Supplied passage
-- -- --

But the sabotage is a story, too. A huge one. It’s almost without precedent in American history, and the precedent it does have includes some of the ugliest chapters in this nation’s history. It gets coverage, yes. But not nearly the coverage it deserves. As is so often the case—as with Benghazi, as with Fast and Furious, as with the IRS—the bigger scandal is on the Republican side.
What’s that precedent?
. . . to find obstinacy like this, you have to go back, yes, to the pre-Civil War era. The tariff of 1828, the Kansas-Nebraska Act, which led to the civil war in “Bloody Kansas” and ultimately to the Civil War itself. Not comforting thought. But it’s where we are.
The biggest story is from Politico.

-- -- --

Data records
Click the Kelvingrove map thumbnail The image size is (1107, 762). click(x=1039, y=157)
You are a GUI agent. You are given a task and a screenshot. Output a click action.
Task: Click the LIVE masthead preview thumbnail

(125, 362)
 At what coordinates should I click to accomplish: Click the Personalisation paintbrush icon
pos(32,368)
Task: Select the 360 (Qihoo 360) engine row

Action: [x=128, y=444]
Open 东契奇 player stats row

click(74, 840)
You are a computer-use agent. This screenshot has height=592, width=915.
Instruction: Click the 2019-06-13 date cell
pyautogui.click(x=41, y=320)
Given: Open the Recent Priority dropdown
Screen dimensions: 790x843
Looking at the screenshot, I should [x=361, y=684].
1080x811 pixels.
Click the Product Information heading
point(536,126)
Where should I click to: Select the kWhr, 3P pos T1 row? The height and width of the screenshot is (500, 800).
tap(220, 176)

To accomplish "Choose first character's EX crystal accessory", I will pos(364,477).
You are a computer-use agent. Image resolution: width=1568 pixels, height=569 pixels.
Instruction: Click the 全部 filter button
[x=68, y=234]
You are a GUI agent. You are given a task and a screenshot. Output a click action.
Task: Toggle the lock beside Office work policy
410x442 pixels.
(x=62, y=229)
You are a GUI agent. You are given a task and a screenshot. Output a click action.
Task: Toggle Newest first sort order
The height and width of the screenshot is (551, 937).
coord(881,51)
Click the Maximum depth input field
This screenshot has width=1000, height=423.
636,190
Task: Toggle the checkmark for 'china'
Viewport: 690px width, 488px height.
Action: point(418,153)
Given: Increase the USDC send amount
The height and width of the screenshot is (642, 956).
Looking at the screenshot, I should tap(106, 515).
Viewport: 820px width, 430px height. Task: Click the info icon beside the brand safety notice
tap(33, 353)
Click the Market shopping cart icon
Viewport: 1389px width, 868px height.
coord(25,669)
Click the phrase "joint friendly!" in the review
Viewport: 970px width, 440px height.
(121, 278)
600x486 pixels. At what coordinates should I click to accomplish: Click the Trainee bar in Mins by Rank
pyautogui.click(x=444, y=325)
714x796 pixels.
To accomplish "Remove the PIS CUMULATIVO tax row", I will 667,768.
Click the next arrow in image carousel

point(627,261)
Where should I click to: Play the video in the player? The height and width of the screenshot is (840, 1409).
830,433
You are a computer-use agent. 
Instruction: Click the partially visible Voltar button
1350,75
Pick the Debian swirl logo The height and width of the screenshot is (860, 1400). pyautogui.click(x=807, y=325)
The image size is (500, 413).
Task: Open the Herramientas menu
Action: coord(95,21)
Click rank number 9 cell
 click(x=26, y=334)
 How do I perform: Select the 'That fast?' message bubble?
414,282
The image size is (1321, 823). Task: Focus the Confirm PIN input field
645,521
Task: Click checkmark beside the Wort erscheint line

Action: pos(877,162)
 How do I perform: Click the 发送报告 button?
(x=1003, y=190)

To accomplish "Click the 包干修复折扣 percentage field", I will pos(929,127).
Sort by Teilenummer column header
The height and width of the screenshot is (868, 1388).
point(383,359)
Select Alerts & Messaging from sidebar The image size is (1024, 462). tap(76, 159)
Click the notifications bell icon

-- -- --

Problems to work on
**1.** Retype the commentary on political sabotage word for word, from "But the sabotage" to "the Republican side.".
**2.** According to the commentary on political sabotage, which act led to the civil war in "Bloody Kansas"?

Responses to the tasks
**1.**
But the sabotage is a story, too. A huge one. It’s almost without precedent in American history, and the precedent it does have includes some of the ugliest chapters in this nation’s history. It gets coverage, yes. But not nearly the coverage it deserves. As is so often the case—as with Benghazi, as with Fast and Furious, as with the IRS—the bigger scandal is on the Republican side.

**2.** The Kansas-Nebraska Act.